#### Task
Copy the records word for word, beginning with the line that contains "Collapse folder node 00005 经营活动现金流入小计" and continuing through the line that contains "Looking at the". Include both of those lines.

Items from a dataset
▬▬▬▬▬▬

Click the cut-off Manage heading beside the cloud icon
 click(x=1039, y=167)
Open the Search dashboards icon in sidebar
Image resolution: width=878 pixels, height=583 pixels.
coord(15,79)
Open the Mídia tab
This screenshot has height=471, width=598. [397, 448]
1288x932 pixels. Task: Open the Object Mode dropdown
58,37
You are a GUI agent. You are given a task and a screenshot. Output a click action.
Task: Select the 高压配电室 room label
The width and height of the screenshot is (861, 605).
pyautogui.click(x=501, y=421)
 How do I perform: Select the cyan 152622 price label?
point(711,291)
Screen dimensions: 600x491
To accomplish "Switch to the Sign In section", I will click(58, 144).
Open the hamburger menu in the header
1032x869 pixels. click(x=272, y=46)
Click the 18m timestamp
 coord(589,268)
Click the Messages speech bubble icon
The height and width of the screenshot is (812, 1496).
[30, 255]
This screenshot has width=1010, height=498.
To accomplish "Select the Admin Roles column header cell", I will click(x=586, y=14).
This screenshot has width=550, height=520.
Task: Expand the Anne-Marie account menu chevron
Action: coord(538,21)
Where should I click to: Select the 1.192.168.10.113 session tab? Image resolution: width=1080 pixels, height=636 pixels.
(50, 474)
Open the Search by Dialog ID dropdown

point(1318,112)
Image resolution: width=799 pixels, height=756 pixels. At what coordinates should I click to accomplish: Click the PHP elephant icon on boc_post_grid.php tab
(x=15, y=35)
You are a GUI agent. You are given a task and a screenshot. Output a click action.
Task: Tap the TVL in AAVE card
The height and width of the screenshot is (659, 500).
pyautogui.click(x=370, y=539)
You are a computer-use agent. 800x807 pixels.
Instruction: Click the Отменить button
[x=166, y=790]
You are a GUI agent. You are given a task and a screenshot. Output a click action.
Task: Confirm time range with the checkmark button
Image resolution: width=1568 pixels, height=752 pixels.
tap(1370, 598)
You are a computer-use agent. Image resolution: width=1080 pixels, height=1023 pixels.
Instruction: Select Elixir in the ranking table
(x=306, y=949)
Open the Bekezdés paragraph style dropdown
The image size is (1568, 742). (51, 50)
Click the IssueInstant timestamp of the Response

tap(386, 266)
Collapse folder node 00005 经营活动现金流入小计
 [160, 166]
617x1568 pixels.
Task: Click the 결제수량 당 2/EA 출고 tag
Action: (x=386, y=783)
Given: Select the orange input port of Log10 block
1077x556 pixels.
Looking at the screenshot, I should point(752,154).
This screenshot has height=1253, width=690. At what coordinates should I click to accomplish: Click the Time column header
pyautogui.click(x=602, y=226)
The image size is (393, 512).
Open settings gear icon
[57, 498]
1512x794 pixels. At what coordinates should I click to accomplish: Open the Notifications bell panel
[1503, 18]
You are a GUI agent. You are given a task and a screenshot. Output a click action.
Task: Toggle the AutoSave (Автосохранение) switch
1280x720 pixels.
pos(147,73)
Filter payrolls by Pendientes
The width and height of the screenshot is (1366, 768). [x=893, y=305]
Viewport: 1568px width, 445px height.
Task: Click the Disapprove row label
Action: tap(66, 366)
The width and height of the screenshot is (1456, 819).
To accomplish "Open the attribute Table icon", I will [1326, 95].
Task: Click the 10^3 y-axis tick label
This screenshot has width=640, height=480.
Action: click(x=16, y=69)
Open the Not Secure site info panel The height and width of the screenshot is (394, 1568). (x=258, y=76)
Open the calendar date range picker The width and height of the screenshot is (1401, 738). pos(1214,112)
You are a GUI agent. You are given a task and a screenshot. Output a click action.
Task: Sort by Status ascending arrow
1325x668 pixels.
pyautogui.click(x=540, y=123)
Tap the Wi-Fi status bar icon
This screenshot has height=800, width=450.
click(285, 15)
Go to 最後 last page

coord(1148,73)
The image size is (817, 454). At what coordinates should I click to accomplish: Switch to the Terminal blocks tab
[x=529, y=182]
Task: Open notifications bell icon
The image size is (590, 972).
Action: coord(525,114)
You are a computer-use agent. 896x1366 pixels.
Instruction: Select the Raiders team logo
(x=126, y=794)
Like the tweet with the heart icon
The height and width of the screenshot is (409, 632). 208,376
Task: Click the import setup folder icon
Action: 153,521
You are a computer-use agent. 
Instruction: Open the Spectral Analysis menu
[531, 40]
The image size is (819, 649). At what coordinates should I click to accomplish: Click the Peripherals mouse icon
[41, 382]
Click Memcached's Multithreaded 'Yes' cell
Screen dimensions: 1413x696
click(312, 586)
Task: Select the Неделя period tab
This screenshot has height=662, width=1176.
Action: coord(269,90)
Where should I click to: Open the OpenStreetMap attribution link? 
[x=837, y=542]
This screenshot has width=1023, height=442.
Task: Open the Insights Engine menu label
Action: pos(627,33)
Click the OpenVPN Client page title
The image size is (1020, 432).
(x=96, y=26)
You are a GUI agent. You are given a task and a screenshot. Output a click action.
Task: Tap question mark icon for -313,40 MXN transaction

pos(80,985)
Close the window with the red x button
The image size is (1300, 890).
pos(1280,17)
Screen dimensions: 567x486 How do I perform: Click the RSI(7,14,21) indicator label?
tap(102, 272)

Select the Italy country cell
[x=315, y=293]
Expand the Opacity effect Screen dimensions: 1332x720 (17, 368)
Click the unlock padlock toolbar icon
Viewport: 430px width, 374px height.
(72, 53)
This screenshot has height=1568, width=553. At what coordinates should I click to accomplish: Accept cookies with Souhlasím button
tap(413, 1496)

▬▬▬▬▬▬

#### Answer to the problem
Collapse folder node 00005 经营活动现金流入小计
 [160, 166]
617x1568 pixels.
Task: Click the 결제수량 당 2/EA 출고 tag
Action: (x=386, y=783)
Given: Select the orange input port of Log10 block
1077x556 pixels.
Looking at the screenshot, I should point(752,154).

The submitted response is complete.